В доме было очень тихо, слышалось только гулкое тиканье часов. За окном шелестели листья, стрекотали в тумане сверчки. Лето стелилось в сторону осени, точно выпростанная мертвая рука.

Тристан прижал Либби к себе, лег к ней лицом. Она видела тысячи проекций завтрашнего дня, которые разыгрывались в точности так же.

– Я понимал, что выбираю, – произнес Тристан.

Либби покачала головой.

– Я не о том спросила.

– Я просто так говорю. Я знаю, что выбрал.

Либби прижалась к его груди, вслушиваясь в биение сердца.

– Почему ты хочешь провести эксперимент? – Осуществить «зловещий заговор». Ох уж этот Нико, его солнечная улыбка… Никак от него не избавиться.

Тристан погладил Либби пальцами по спине.

– А ты почему?

«Я зашла далеко, это не может быть просто так, вот почему. И если сейчас выберу обычную жизнь, то, получается, плюну в лицо каждой жертве, которую принесла. Я заплатила непомерную цену за то, чтобы быть здесь, и пришла пора отвечать за сделанный выбор.

И раз уж мне дана такая сила, то гори оно все синим пламенем».

Дело не в этом конкретном эксперименте. Дело во всем, за чем она станет гоняться после того, когда наконец скажет «да». Жизнь – это выбор, череда выборов. Судьба – в том, чтобы соглашаться до тех пор, пока что-нибудь не случится. Что-нибудь да случится обязательно, а нет – так все бессмысленно и бесцельно. Тогда и жизнь – это мертвая сестра и дешевая наркота; пять секунд на прощальную речь в универе. Тогда жизнь – это кинуть подружку и взорвать просто так бомбу, увидеть себя, блистательную и бесхребетную, в отражении в зеркальных очках той, с кем больше никогда не заговоришь.

– Потому что могу, – сказала наконец Либби.

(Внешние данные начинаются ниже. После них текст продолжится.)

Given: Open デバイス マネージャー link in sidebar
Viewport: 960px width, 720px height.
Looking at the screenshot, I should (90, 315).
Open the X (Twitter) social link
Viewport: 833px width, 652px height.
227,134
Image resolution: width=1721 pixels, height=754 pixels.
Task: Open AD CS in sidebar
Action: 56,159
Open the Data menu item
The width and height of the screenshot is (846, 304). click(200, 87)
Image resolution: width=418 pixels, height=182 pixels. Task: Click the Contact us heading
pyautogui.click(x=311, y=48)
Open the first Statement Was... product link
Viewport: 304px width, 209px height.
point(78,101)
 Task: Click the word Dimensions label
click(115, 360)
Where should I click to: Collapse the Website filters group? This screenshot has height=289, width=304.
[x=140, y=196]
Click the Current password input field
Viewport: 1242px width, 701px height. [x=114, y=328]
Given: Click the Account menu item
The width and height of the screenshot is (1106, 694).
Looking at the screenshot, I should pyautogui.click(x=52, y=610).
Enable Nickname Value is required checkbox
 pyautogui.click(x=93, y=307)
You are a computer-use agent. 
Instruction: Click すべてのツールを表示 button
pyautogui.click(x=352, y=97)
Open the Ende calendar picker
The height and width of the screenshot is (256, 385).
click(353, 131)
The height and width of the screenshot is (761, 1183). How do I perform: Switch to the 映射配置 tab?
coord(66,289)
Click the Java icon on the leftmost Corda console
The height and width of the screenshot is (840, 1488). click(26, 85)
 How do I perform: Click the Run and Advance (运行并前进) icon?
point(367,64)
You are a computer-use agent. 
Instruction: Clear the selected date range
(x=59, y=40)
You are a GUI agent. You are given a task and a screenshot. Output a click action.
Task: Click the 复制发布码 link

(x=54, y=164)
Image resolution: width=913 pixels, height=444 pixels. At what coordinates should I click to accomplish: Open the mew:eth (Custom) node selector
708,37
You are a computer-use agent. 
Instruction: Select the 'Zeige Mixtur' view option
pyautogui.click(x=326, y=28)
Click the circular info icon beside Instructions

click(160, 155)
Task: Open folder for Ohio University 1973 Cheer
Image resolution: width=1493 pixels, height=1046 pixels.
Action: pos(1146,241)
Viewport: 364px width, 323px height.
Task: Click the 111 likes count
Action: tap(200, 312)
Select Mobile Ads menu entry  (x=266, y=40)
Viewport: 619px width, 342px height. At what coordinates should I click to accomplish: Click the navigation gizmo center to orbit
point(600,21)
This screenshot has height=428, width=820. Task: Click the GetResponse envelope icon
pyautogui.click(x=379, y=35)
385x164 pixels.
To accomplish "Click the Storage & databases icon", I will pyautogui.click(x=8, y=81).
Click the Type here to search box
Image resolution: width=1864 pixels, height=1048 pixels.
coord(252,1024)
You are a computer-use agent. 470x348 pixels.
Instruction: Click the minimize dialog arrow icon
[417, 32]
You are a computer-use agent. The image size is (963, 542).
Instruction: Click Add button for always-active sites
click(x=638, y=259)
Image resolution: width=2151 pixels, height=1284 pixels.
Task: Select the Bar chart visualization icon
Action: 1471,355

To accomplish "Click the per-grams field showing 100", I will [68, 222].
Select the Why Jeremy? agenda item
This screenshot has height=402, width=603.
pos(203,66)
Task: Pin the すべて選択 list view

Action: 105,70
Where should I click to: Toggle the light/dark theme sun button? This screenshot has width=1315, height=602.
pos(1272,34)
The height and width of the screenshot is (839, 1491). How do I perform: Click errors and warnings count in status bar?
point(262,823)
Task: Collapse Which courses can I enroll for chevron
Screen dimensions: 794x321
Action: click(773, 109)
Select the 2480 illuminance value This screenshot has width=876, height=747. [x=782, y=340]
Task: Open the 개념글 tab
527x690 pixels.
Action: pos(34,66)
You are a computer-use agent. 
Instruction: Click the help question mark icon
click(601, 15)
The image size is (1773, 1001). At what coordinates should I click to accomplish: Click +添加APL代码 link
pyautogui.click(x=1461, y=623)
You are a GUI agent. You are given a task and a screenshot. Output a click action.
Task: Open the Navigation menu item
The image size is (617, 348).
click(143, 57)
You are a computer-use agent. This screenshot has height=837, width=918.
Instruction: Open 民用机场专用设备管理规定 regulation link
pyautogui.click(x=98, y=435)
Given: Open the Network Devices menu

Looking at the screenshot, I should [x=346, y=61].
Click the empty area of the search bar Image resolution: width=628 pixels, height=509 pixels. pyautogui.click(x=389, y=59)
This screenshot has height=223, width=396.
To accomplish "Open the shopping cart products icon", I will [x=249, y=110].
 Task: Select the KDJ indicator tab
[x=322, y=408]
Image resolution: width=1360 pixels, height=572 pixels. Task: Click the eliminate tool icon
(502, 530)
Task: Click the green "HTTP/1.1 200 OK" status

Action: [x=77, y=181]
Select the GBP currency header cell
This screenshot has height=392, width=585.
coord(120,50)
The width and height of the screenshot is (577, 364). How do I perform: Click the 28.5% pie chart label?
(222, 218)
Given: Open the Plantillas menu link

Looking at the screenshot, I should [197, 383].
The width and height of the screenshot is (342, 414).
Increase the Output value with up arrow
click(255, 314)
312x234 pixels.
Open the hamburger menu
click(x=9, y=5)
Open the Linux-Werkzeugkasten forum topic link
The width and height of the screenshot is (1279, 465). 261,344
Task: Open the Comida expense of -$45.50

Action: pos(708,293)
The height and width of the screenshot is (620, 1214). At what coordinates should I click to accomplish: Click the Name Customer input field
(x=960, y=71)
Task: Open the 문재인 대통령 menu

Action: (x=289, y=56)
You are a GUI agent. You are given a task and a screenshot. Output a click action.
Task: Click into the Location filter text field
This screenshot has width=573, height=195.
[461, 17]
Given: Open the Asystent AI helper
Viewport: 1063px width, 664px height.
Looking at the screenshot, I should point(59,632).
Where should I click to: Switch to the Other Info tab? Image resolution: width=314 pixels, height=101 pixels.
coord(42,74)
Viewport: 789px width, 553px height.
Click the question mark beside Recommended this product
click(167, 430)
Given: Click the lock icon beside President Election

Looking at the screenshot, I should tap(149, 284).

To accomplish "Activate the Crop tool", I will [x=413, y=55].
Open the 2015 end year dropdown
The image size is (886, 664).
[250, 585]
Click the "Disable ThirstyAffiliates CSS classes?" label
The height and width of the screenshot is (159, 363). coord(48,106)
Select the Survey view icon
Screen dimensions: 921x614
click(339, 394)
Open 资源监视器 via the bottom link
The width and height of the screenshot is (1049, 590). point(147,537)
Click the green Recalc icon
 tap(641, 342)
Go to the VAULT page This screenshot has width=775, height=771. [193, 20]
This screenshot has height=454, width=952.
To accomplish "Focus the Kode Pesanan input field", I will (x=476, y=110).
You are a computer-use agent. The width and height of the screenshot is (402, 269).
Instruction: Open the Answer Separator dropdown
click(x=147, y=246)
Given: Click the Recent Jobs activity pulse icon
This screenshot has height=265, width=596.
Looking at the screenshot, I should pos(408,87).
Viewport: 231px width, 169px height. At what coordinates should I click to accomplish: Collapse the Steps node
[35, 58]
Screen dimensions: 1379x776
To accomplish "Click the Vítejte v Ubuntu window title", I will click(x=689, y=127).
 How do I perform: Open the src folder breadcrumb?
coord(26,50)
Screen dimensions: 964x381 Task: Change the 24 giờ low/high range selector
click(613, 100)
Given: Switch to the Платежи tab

– Потому что могу, – рефреном отозвался Тристан. Или даже произнес вместе с ней. А потом он ее поцеловал. Позднее, когда его дыхание сделалось мерным и он погрузился в спокойный сон, Либби вышла из комнаты и направилась вниз.

* * *

Задним числом все могло показаться простым. Слишком легким. Сколько раз за время пребывания в доме Либби образно падала на колени перед всемогущими архивами, унижалась в мольбах, и все – затем, чтобы напороться на безразличие, граничащее с враждебностью.

Лишь однажды Либби желала чего-то еще столь же глубоко, страстно, всей душой и телом, что небрежная уступка показалась едва ли не жестокой. Неудивительно, что она мысленно персонифицировала архивы, как Париса Камали, воображая их пассивными и холодными.

Итак, она не ждала ответа, и все же он пришел. В форме страницы, заполненной небрежными, трудноразличимыми заметками, сделанными почерком, который она опознала с первого взгляда, как и размашистые инициалы, изредка попадавшиеся ей на глаза. Подобно ответу от призрака или головокружительного бега времени, на нее смотрели две буквы:

А.Б.

Вот бы она могла сказать, что не доверяла обстоятельствам. Вот бы приучилась ассоциировать Атласа Блэйкли с угрозой, не избавлением. «Сама виновата», – прозвучала в голове заезженная мысль, когда Либби бережно провела пальцами по странице, его рупору, в попытке – так потом расскажет об этом в анналах ее внутренний летописец, – напомнить себе, будто все, что сейчас в ее руках, заслуженно, по праву принадлежит ей.